SELECTED PASSAGE >>
□ □ □ □

The claim you would adopt only if the evidence pushes you. It's the change you're looking for: "the drug does something," "the coin is biased," "the mean is bigger than $50$."
Examples
| Setting | $H_0$ | $H_1$ |
|---|---|---|
| Testing a coin for fairness | $p = 0.5$ | $p \neq 0.5$ |
| Drug vs placebo (recovery rate) | $\mu_\text{drug} = \mu_\text{placebo}$ | $\mu_\text{drug} > \mu_\text{placebo}$ |
| Is the average IQ in a population $100$? | $\mu = 100$ | $\mu \neq 100$ |
One-sided or two-sided?
A two-sided alternative (like $p \neq 0.5$) cares about deviation in either direction. A one-sided alternative (like $\mu_\text{drug} > \mu_\text{placebo}$) cares only about one direction. The choice should be made before looking at the data, based on what question you're actually asking. If you only care whether the drug helps — not whether it might hurt — a one-sided test is right.
Choosing the direction of $H_1$ after peeking at the data is a flavor of p-hacking. A two-sided $p = 0.06$ that becomes a one-sided $p = 0.03$ only after you noticed which way the effect went is not a real $p = 0.03$.
3. p-values and significance
The p-value is the single number that summarizes how surprising your data is under the null. Write it precisely:
$$ p = P(\text{data at least as extreme as observed} \mid H_0) $$Every word matters. "Data at least as extreme as observed" means including all the more-extreme outcomes you didn't see — it's a tail area, not a single point. "Given $H_0$" means we're computing this probability assuming the null is true; if it isn't, the p-value is meaningless about the world.
The decision rule
Choose a significance level $\alpha$ before running the test. Conventional values are $0.05$, $0.01$, or $0.001$, but these are conventions, not laws of nature. Then:
$$ \begin{aligned} p < \alpha &\quad\Longrightarrow\quad \text{reject } H_0 \\ p \geq \alpha &\quad\Longrightarrow\quad \text{fail to reject } H_0 \end{aligned} $$Notice the asymmetry: you reject or you fail to reject. You never accept $H_0$. The test simply hasn't given you enough reason to abandon it.
A worked computation
Suppose a population has mean $\mu_0 = 100$ and standard deviation $\sigma = 15$ under $H_0$. You sample $n = 36$ people and observe a sample mean $\bar{x} = 105$. Test $H_0: \mu = 100$ against $H_1: \mu \neq 100$.
By the Central Limit Theorem, $\bar{X} \sim \mathcal{N}(\mu_0, \sigma^2/n)$ under $H_0$. The standard error is
$$ \text{SE} = \frac{\sigma}{\sqrt{n}} = \frac{15}{\sqrt{36}} = 2.5 $$The z-statistic is
$$ z = \frac{\bar{x} - \mu_0}{\text{SE}} = \frac{105 - 100}{2.5} = 2.0 $$For a two-sided test, the p-value is the area in both tails past $|z| = 2.0$:
$$ p = 2 \cdot P(Z > 2.0) \approx 2 \cdot 0.0228 = 0.0456 $$Since $p \approx 0.046 < 0.05$, reject $H_0$ at the $\alpha = 0.05$ level. The sample mean is surprising enough — under the null — that we don't believe the null anymore.

□ □ □ □

LISTING >>
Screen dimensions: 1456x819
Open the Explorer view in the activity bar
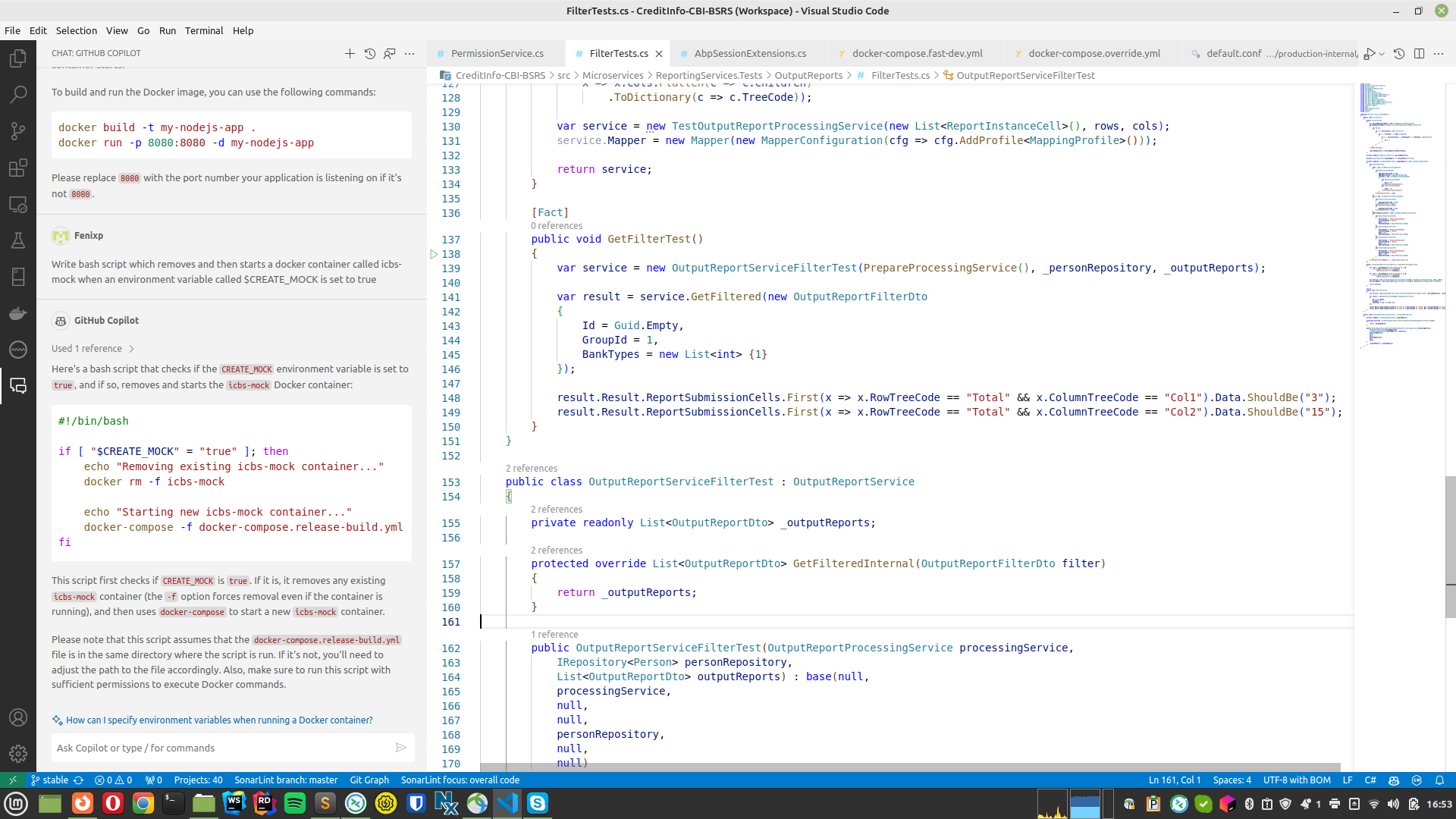[x=18, y=58]
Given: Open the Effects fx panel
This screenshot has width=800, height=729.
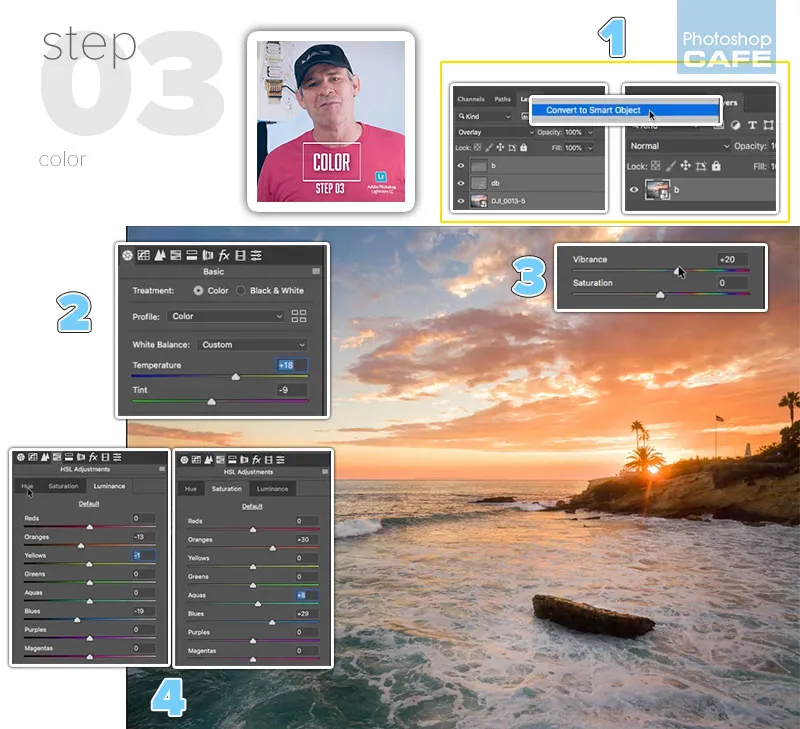Looking at the screenshot, I should pos(224,255).
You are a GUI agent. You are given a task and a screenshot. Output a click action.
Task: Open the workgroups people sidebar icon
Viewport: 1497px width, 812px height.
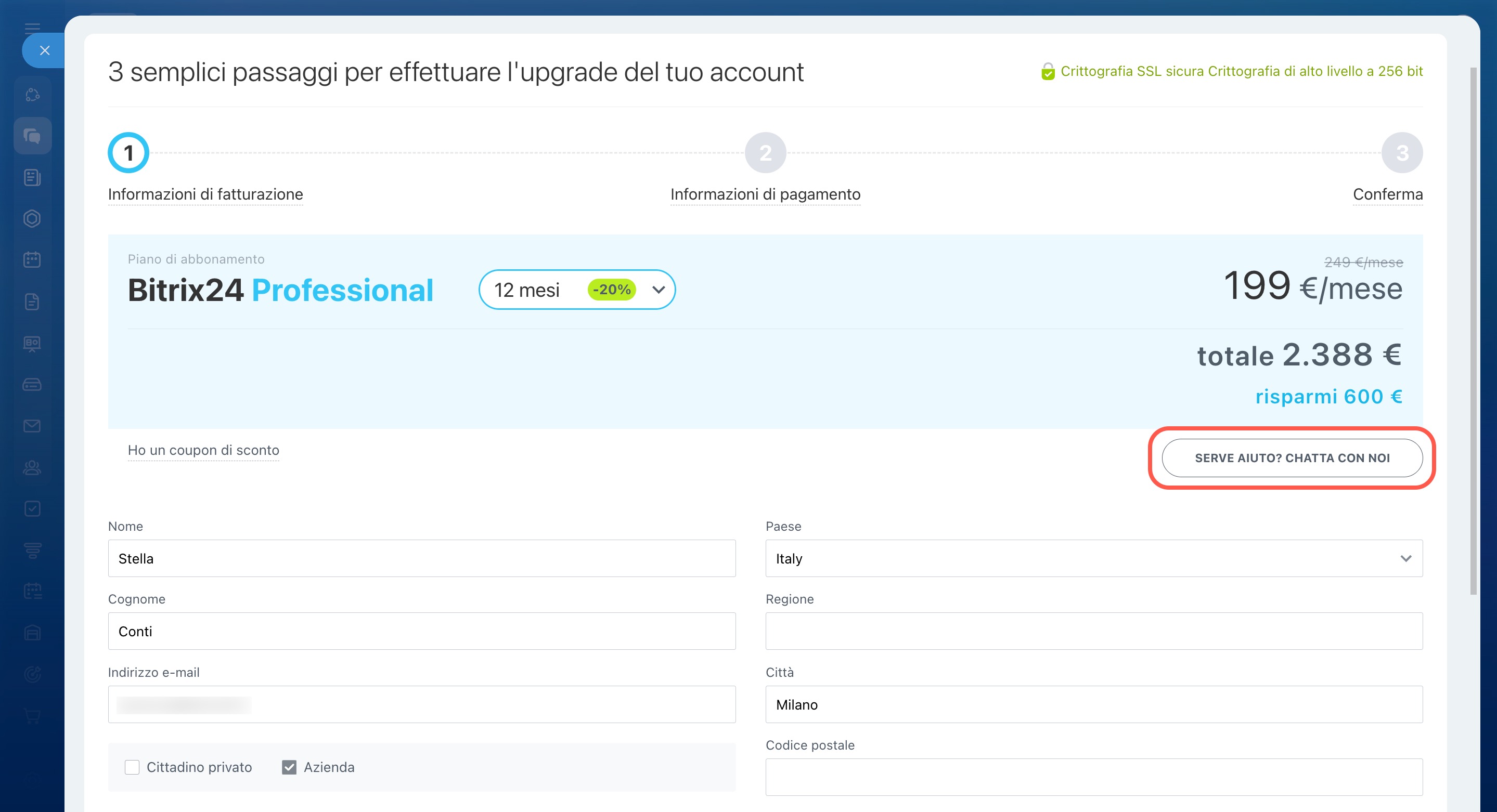coord(33,467)
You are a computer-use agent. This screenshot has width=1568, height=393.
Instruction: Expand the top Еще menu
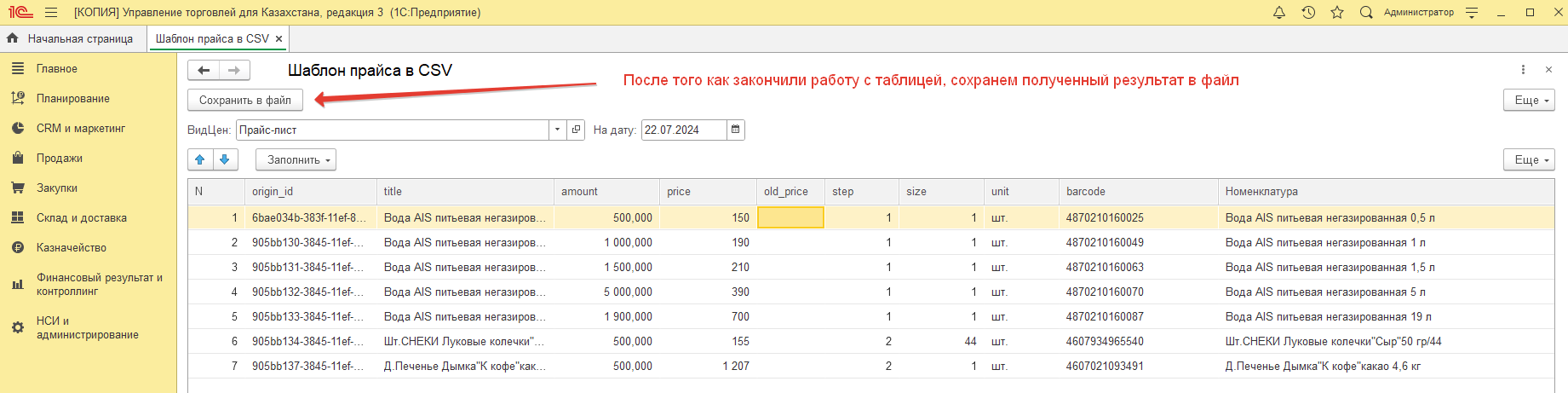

□ □ □ □

EXERCISE TASK >> Resume the hypothesis-testing passage right after its worked z-test example.

RESPONSE >>
"Extreme" is defined by $H_1$. For a two-sided test, extreme means "far from the null value in either direction" — so the tail area is doubled. For a one-sided test, it means "far in the direction $H_1$ specifies" — one tail only.
4. Type I and Type II errors
The test can be wrong in two ways, and they're not symmetric. Real-world consequences usually depend on which error matters more.
| $H_0$ is true | $H_1$ is true | |
|---|---|---|
| Reject $H_0$ | Type I error (false positive) · rate $\alpha$ | Correct decision · power $1 - \beta$ |
| Fail to reject $H_0$ | Correct decision · $1 - \alpha$ | Type II error (false negative) · rate $\beta$ |
- Reject $H_0$ when it's actually true.
- "We found an effect" — but there is none.
- Rate: $\alpha$ (the significance level you chose).
- You control this directly by your choice of $\alpha$.
- Fail to reject $H_0$ when $H_1$ is actually true.
- "No effect found" — but there is one.
- Rate: $\beta$ (depends on the true effect size, $n$, and $\alpha$).
- You control this indirectly via sample size.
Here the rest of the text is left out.